Epistola di TITO: cap. 2
Le qualifiche di un servo fedele
“Per questa ragione t'ho lasciato in Creta: perché tu dia ordine alle cose che rimangono a fare, e costituisca degli anziani per ogni città, come t'ho ordinato; quando si trovi chi sia irreprensibile, marito d'una sola moglie, avente figliuoli fedeli, che non sieno accusati di dissolutezza né insubordinati. Poiché il vescovo bisogna che sia irreprensibile, come economo di Dio; non arrogante, non iracondo, non dedito al vino, non manesco, non cupido di disonesto guadagno, ma ospitale, amante del bene, assennato, giusto, santo, temperante, attaccato alla fedel Parola quale gli è stata insegnata, onde sia capace d'esortare nella sana dottrina e di convincere i contraddittori” (1:5-9).
- LE RESPONSABILITÀ DI TITO
“Per questa ragione t'ho lasciato in Creta: perché tu dia ordine alle cose che rimangono a fare…”. Questo verso sottolinea le responsabilità di questo giovane servitore di Dio. Il primo motivo per cui Tito fu lasciato a Creta era quello di mettere ordine su alcune cose che avevano contribuito ad abbassare il livello spirituale delle chiese presenti nell’isola. Il verbo epidiarthoò (metta ordine) utilizzato dall’apostolo è composto da termini precisi: “epi” (sopra); “dia” (attraverso) e “orthoò” (raddrizzare). Nei tempi antichi questo termine veniva utilizzato per la sistemazione delle fratture ossee e degli arti deformi, specialità che oggi chiamiamo ortopedia. Tito dunque, aveva l’incarico di correggere e raddrizzare certe dottrine (1:10,11,13,14; 2:1) e pratiche (1:12,16; 3:9). Ma il compito più importante in tale correzione era costituire “degli anziani in ogni città secondo le istruzioni” dell’apostolo. Abbassare i requisiti che Dio esige da coloro che Egli chiama a servirLo e che Lo rappresentano, in modo unico, di fronte al mondo come pure di fronte alla chiesa, ha conseguenze tragiche. Significa disubbidire e disonorare il nome di Dio e indebolire la chiesa. Qualcuno ha detto: “L’uomo che ha dissipato la propria integrità, che contamina il pulpito e distrugge la fiducia e la stima dei suoi fratelli in fede non perde la salvezza o il perdono, ma, di fronte a Dio, perde il privilegio di esercitare la guida della chiesa” ¹ . Queste dunque, erano le responsabilità di Tito: scegliere uomini fidati, di provata fedeltà in seno alle comunità e istituirli dopo averli istruiti, a svolgere l’incarico di pastori delle anime. Paolo era stato chiaro: solo l’uomo il cui carattere si conforma agli standart divini dovrebbe essere autorizzato ad entrare o rimanere nel ministero.

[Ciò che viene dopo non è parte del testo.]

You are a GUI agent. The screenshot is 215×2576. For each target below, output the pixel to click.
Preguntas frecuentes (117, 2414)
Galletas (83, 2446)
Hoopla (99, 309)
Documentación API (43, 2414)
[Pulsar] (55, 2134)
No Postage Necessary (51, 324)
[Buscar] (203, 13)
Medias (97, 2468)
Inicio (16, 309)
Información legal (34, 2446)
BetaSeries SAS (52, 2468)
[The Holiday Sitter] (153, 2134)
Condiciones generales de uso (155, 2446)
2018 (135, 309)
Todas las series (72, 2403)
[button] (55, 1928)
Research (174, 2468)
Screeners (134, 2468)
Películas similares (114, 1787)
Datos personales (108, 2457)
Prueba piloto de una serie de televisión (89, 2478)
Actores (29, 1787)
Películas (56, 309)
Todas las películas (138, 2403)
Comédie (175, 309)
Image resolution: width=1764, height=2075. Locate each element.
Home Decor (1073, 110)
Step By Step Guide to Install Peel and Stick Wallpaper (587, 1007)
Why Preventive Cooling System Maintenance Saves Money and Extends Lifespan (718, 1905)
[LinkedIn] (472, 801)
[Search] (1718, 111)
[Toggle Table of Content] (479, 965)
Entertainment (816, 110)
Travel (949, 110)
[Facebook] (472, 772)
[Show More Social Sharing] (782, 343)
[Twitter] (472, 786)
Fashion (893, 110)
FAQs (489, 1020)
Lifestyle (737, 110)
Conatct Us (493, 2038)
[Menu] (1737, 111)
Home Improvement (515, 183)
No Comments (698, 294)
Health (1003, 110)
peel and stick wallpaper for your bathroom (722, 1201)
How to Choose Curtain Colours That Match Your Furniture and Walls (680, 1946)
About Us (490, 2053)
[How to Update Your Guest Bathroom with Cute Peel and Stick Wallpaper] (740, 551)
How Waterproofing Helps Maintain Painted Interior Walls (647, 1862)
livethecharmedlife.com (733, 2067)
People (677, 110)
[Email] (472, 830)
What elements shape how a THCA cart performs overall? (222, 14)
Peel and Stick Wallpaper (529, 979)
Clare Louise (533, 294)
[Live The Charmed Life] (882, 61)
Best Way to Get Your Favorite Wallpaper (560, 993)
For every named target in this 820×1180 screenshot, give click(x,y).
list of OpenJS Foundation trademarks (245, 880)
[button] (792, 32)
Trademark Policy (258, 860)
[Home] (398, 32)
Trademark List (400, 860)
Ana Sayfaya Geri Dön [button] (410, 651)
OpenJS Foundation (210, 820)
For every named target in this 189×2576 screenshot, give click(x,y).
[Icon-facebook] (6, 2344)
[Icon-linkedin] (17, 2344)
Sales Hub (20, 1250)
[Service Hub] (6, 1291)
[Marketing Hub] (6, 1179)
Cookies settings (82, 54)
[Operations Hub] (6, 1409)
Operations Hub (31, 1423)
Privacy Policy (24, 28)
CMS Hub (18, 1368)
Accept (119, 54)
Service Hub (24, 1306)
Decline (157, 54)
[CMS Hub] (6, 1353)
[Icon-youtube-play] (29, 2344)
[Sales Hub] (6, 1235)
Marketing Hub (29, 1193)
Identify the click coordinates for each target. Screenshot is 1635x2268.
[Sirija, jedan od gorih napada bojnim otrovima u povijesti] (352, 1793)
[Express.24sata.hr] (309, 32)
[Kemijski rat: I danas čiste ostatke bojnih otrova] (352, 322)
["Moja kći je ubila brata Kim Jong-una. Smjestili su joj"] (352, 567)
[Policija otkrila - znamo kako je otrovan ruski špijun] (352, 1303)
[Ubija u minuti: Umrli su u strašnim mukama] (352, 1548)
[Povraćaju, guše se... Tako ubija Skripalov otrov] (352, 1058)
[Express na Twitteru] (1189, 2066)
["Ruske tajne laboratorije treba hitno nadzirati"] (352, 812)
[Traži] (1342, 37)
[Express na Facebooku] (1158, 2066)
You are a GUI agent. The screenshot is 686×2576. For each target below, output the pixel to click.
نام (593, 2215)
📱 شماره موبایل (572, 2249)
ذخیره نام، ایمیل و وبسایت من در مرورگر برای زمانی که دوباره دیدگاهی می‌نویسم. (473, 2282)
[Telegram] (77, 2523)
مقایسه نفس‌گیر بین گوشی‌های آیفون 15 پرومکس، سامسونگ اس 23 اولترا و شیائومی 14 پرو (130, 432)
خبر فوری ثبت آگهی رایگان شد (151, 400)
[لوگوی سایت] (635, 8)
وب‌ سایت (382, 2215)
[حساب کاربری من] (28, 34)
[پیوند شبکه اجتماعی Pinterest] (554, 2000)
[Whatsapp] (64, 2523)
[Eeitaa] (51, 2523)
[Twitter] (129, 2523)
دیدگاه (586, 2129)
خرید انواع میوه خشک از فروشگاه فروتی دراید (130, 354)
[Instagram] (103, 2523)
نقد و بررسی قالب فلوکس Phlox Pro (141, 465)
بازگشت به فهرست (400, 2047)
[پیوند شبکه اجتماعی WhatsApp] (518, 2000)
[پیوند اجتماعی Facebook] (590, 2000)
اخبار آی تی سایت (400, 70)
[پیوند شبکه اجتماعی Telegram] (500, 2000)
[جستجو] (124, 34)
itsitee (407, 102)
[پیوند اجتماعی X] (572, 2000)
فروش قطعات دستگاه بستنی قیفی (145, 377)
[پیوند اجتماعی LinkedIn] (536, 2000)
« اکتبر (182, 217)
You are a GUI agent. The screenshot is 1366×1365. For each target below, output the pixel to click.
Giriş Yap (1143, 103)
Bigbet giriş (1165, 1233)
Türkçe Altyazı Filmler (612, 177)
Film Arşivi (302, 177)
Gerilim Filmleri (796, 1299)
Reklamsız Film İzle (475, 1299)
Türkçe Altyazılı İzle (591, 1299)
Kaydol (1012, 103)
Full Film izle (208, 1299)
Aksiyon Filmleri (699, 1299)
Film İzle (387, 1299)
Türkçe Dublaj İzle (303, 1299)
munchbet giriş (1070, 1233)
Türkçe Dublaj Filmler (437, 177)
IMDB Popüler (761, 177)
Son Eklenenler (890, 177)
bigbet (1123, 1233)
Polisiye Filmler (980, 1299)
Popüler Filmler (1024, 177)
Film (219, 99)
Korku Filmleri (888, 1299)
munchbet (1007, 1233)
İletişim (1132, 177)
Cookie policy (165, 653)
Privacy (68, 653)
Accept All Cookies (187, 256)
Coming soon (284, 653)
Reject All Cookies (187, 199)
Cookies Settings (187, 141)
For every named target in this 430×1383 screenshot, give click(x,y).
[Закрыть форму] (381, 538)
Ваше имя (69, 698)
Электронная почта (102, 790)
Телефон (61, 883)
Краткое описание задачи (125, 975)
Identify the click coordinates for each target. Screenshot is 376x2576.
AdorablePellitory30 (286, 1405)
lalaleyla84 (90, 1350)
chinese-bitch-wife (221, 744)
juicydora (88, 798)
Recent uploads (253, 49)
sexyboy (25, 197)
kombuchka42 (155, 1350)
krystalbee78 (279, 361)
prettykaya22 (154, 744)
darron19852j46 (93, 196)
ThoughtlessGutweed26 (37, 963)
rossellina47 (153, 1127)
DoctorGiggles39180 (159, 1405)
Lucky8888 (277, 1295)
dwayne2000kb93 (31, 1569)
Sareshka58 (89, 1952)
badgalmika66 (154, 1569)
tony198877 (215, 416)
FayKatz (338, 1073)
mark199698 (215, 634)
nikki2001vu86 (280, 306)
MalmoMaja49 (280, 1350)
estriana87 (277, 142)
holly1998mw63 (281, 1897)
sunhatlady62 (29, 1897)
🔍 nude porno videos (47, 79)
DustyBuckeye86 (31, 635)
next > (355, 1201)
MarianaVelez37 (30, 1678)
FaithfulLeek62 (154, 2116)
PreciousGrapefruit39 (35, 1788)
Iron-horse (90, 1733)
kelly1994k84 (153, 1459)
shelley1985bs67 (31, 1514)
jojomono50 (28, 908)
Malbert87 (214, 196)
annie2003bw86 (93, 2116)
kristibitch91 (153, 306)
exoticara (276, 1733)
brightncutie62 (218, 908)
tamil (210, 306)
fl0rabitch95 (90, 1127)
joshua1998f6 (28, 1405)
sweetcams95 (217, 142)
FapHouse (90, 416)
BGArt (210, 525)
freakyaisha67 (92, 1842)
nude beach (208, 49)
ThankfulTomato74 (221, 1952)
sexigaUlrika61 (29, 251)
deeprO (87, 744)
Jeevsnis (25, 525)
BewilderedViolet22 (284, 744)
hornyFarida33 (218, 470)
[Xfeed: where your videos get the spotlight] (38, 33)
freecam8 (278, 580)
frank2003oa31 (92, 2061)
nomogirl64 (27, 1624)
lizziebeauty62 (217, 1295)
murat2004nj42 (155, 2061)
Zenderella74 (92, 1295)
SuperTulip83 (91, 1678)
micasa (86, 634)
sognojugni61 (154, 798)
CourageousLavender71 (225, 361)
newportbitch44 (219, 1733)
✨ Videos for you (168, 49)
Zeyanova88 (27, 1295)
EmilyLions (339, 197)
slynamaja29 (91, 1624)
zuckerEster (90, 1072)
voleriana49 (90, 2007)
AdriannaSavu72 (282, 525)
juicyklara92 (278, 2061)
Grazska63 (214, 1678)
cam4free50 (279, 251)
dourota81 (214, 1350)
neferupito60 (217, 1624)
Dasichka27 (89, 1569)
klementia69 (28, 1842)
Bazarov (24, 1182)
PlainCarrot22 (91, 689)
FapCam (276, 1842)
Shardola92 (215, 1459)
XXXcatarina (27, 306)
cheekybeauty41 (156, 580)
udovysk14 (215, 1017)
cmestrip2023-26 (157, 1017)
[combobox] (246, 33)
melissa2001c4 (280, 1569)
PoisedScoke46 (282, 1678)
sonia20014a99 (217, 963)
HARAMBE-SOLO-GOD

- IL SIGNIFICATO DEL TERMINE “ANZIANO”
Il termine anziano traduce la parola greca presbuteros che, in generale, faceva riferimento a persone di età avanzata. Nell'Antico Testamento durante il soggiorno d'Israele in Egitto, gli anziani (Esodo 4:29-31), erano probabilmente i capi tribù, ovvero gli uomini più avanti negli anni e i più assennati. Benché la loro autorità fosse essenzialmente paterna, erano considerati, fino a un certo punto, come i rappresentanti della nazione. Vi era tuttavia un corpo d'anziani scelti, cui erano affidate cariche speciali (Numeri 11:16, 17, 24) e che erano presi nella classe generale degli anziani. Nel Nuovo Testamento invece il nome anziano o presbitero è, senza dubbio, di origine giudeo-cristiana, ed è la traduzione del titolo ebraico applicato ai reggitori delle sinagoghe, cui era affidato il governo delle cose sacre. In origine, si riferiva all'età e alla dignità; poi all'ufficio. Dalla lettura di molti brani del Nuovo Testamento sembra chiaro che i termini “anziano”, “vescovo” e “pastore” facciano riferimento allo stesso incarico. In Atti 20:28, Paolo chiama "vescovi" quegli stessi conduttori della Chiesa di Efeso, i quali avea poc'anzi chiamati "anziani" (Atti 20:17). In Filippesi 1:1, saluta i santi che sono in Filippi insieme ai "vescovi e diaconi", senza mentovare gli anziani, il che è stato spiegato con il supporre che questi erano identici ai vescovi. Il passo di Tito 1:5, ed altri delle epistole pastorali dimostrano lo stesso fatto. Concludiamo affermando che questi presbiteri o vescovi dell'età apostolica erano i maestri e pastori, i predicatori e conduttori delle congregazioni. Certo è per altro, che fra loro vi erano distinzioni, a seconda dei doni particolari ricevuti.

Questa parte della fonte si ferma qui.